CHAPTER 19
Risk Management

Traditional risk management is an effective tool for project management. The PMBOK® Guide defines project risk as “an uncertain event or condition that, if it occurs, has a positive or a negative effect on at least one project objective, such as time, cost, scope, or quality.” The PMBOK® Guide also defines the objectives of Project Risk Management as “to increase the probability and impact of positive events, and decrease the probability and impact of events adverse to the project.”

To encompass maintenance, we define risk simply as events or conditions in the future that could affect your desired outcome. The effect can be positive, although most people focus on the negative. Risk Management is the discipline of thinking how future variables could influence your desired outcome and taking necessary steps to ensure your desired outcome.

Risks Versus Issues

Sometimes there is confusion between risks and issues. As a general rule:

•   Risks: Something that COULD have an effect

•   Issues: Something that IS having an effect

There is also certainty about issues. For example, is a storm in the state of Florida during a year’s time a risk or an issue? It is not a risk; it is a certainty that there will be multiple storms during any year.
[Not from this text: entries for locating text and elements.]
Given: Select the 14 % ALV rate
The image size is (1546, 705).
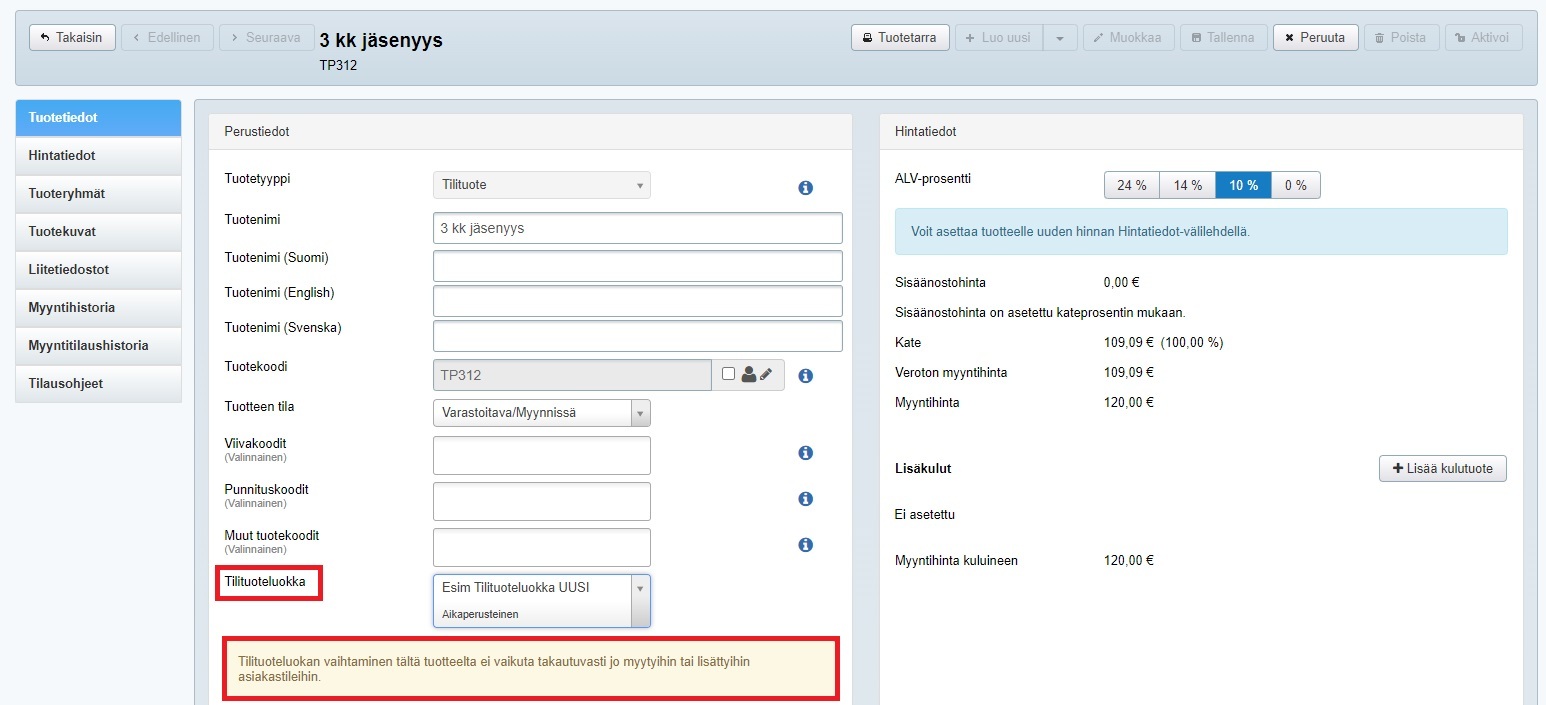Looking at the screenshot, I should click(x=1187, y=185).
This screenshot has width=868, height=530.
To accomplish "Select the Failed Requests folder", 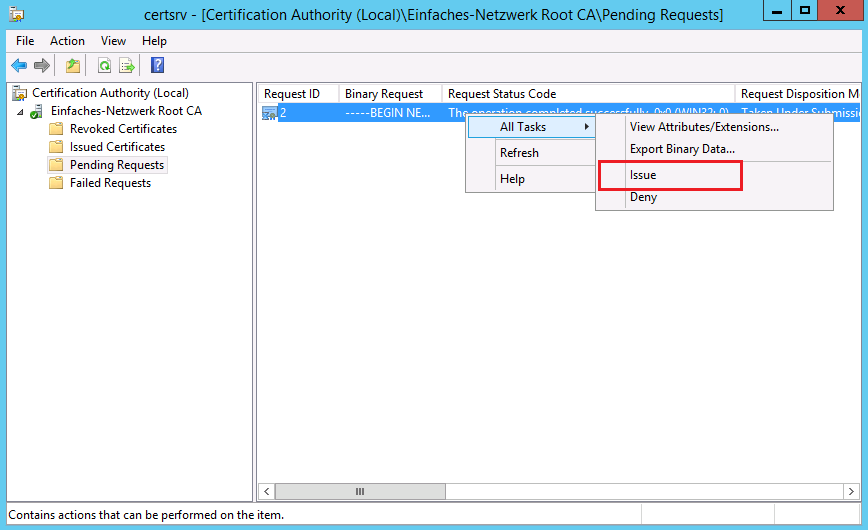I will coord(110,183).
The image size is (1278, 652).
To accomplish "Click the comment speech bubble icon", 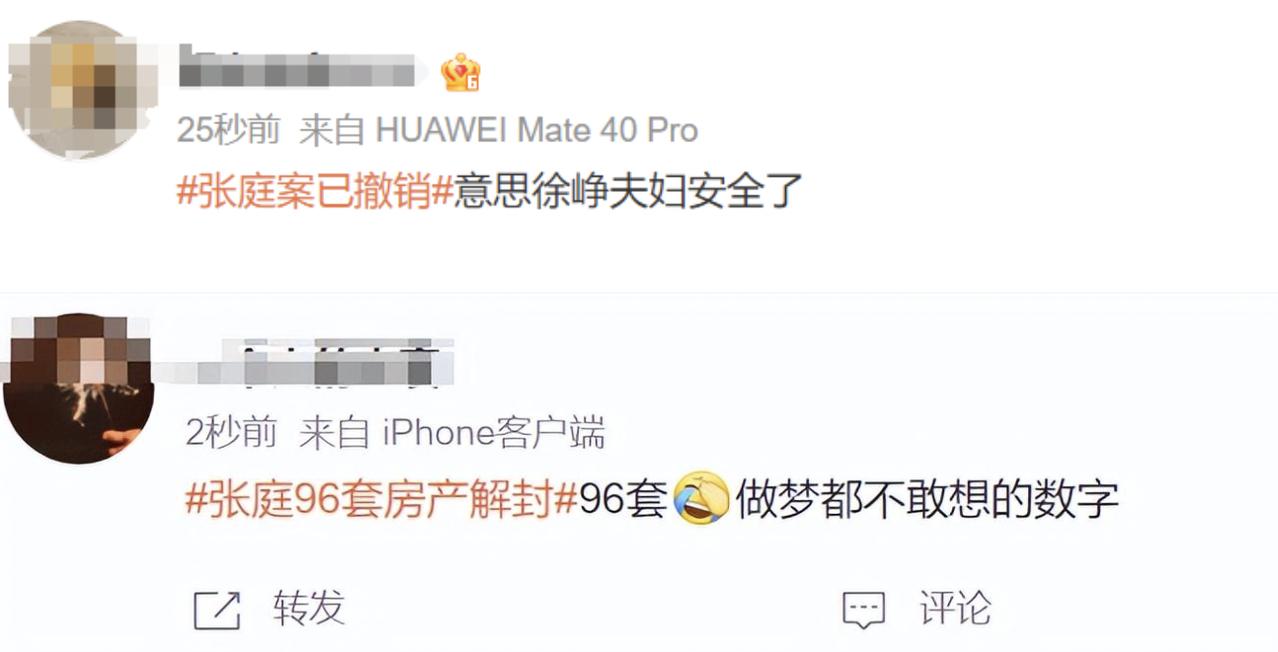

Issues must be managed as part of a project or maintenance team’s normal operations. Certain events will happen, and issues will come up. Issues can be tracked separately or in the Work Tracking Tool. In the example of the Florida storms throughout the year, the impact must be managed if the issue is a factor of your desired outcome.

On the other hand, a storm hitting Orlando, Florida, on March 15 between 11:00 a.m. and noon is a risk, not an issue. If this event was a factor of your desired outcome, you would handle if differently, since there is a high probability that it wouldn’t occur. This is where Risk Management kicks in.

The PMBOK® Guide provides a detailed explanation of Risk Management. For our purposes, we will condense the subset down to Anticipate, Prevent, and Overcome. To Anticipate, list the events or conditions that could impact your desired outcome, the amount of impact they could have, and the likelihood (probability) they will happen. To Prevent, plan actions that you can perform now to prevent the risk event from happening. To Overcome, plan actions that you can perform if the risk event happens to overcome any negative impact.

Figure 19-1 provides a typical Risk Matrix Template that can be used for maintenance. For the best results, involve others when you develop your risk matrix. Your team and peers will provide additional viewpoints and insights.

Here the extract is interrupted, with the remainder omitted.